Это декабрь 1962-го. А в 1965-м — «палаческие руки». А в 1969-м, по собственным его воспоминаниям, загорелся уже страстью разоблачить «глубокоуважаемого», и Осипов цитирует цинично-ерническое признание: «Нанюхала Мильевна (некая старушка. — В. О.), что в Ленинграде у одной казачки хранится архив Федора Крюкова и — им написанная еще дореволюционная тетрадка с первой частью „Тихого Дона“! Как отказаться? У кого не запылает кровь на такую приманку?»
В признании этом, в словах, какими выражено, — опять-таки суть солженицынская. Вроде бы собака «нанюхала», а он, как охотник перед травлей близкого зайца, весь запылал…
А дальше-то что? Далее Мильевна знакомит Солженицына с дочерью подруги (врач), которой одна пациентка открылась: «Давно в преследовании от шолоховской банды, которая хочет вырвать заветную тетрадочку — первые главы „Тихого Дона“, написанные еще в начале 1917 года в Петербурге…»
«Шолоховская банда». Что это? Откуда? Детектив!
К владелице тетрадочки немедленно посылается от Солженицына доверенный человек — внучка К. Чуковского. «Вернулась и безуспешно, и безрадостно: женщина-де капризная, сложная, договорится с ней вряд ли возможно, хотя открытую часть крюковского архива готова была бы, кажется, передать на разборку…»
Короче, никакой «тетрадочки» нет. И не будет! Однако Солженицын не унимается — уговаривает филолога И. Медведеву-Томашевскую обосновать мистификацию с Крюковым. Настаивает, дает инструкции, направляет.
С чего же такое рвение? Да к тому времени уж конкретизировалась цель всей этой акции холодной войны, которая в книге В. Осипова выражена словами одного известного журналиста: «Сбросить с пьедестала почета Шолохова, даже не столько чтобы „наказать“, а для того, чтобы оставить на российском Парнасе в гордом одиночестве Солженицына».
И гордыня уже совсем обуяла, совсем вскружила голову Александра Исаевича, возбудила эгоцентрические страсти его до неслыханного предела.
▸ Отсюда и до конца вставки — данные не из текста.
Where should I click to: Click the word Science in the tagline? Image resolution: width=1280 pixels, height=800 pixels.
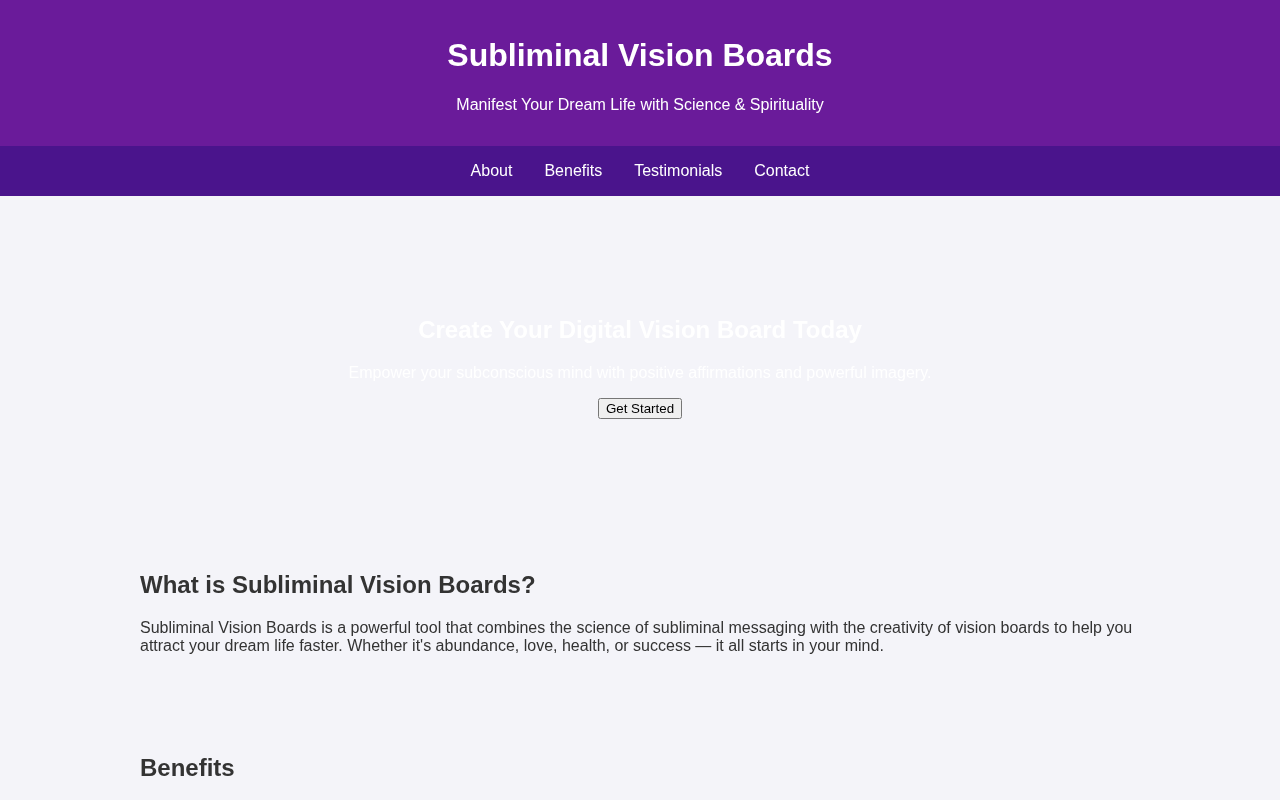tap(702, 105)
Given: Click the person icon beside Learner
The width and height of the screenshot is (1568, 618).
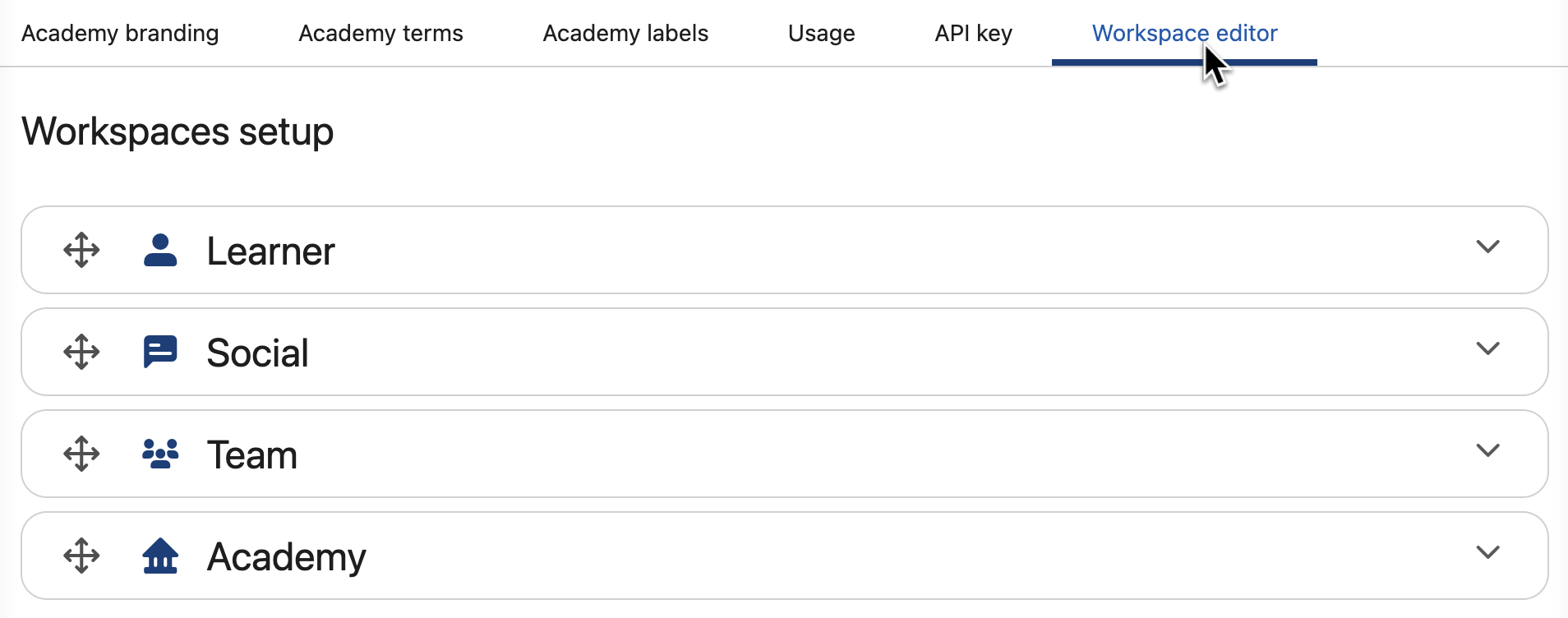Looking at the screenshot, I should pyautogui.click(x=161, y=250).
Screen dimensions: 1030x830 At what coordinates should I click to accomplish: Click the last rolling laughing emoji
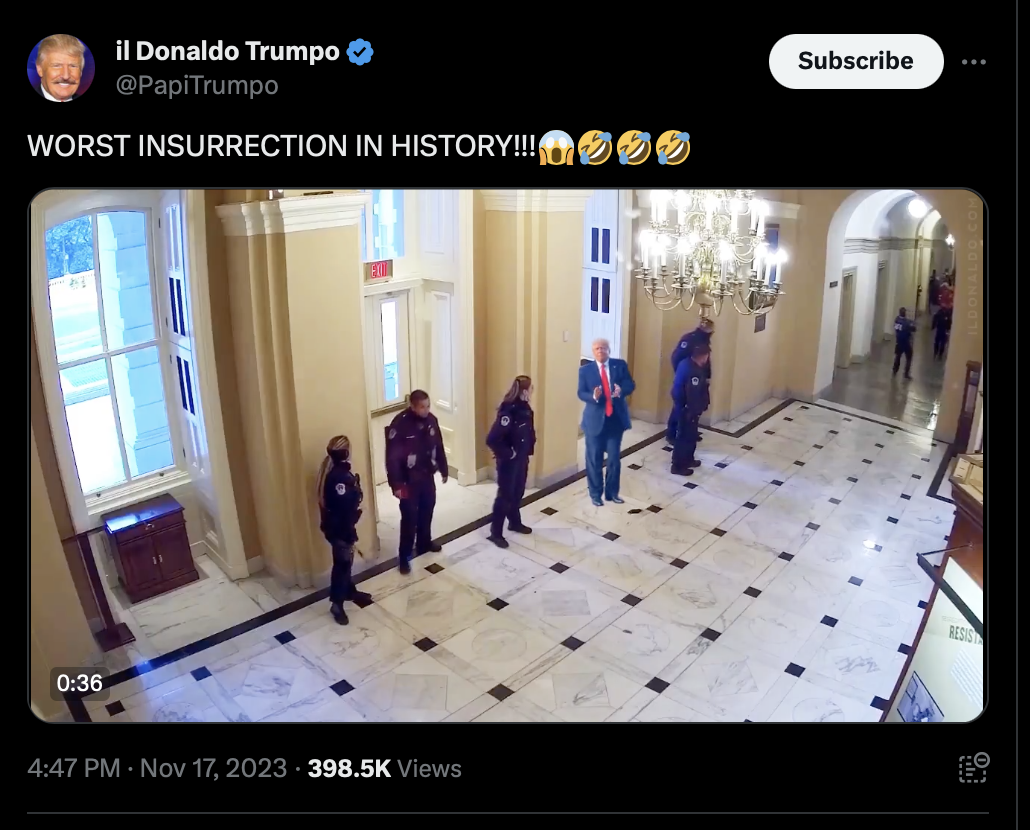(x=673, y=147)
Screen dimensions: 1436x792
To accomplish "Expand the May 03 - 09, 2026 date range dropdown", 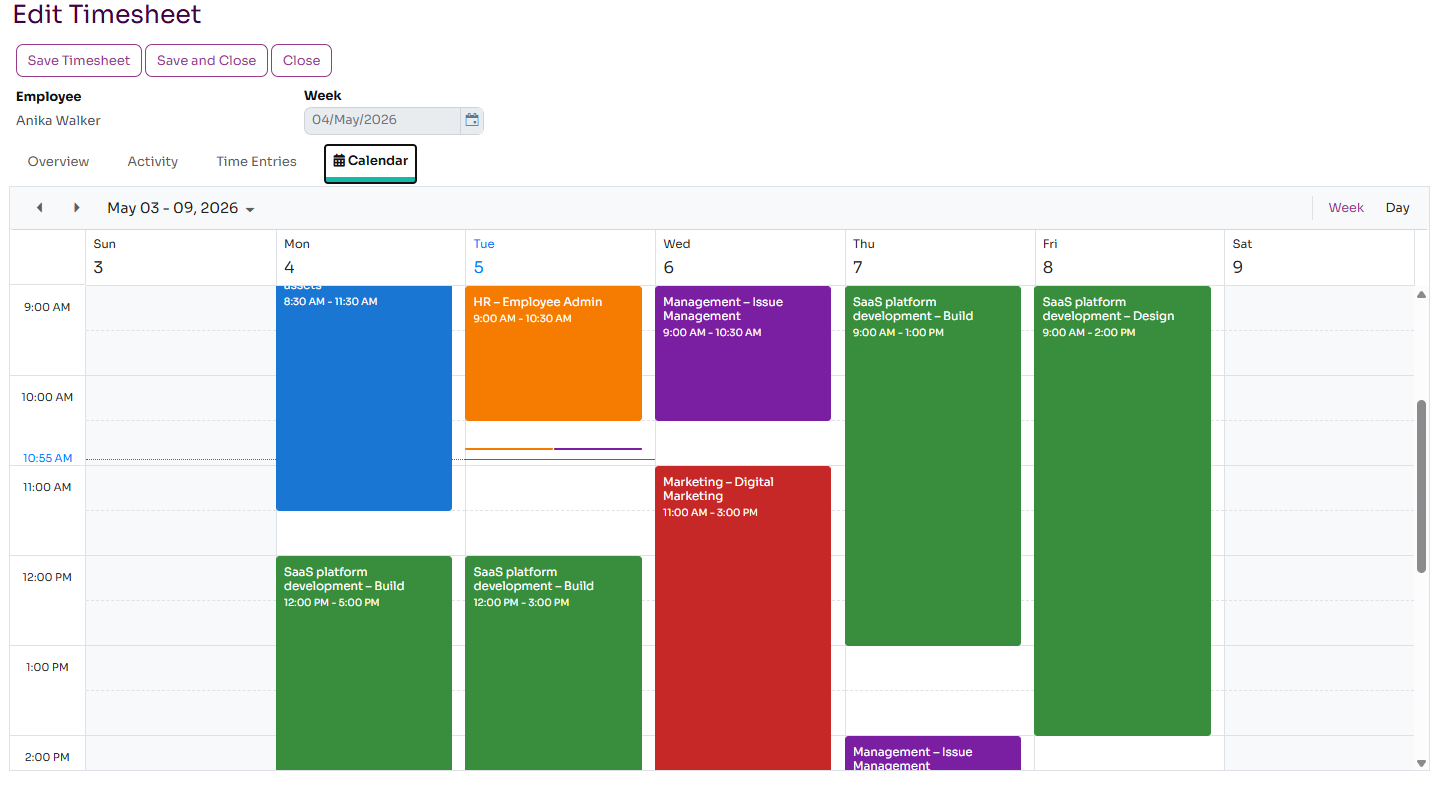I will click(x=181, y=208).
У солженицынского биографа Л. Сараскиной, к которой В. Осипов вынужден неоднократно обращаться, возникает в связи с линией Шолохов — Солженицын тема Моцарта и Сальери. Только кто же из них двоих Сальери, а кто Моцарт? Любому здравомыслящему человеку ясно, что у Сараскиной они заинтересованно и произвольно переставлены.
Время подвело черту: все антишолоховские построения Солженицына оказались воздвигнутыми на песке. Все рухнуло. Не подтвердилось буквально ни-че-го! А вот в поддержку Шолохова появилось мощное исследование скандинавских славистов во главе с норвежцем Гейро Хьетсо, которые с помощью ЭВМ исключили авторство Ф. Крюкова и подтвердили (сугубо математически!) основания М. Шолохова. К тому же найдена и черновая рукопись «Тихого Дона», считавшаяся безвозвратно утраченной.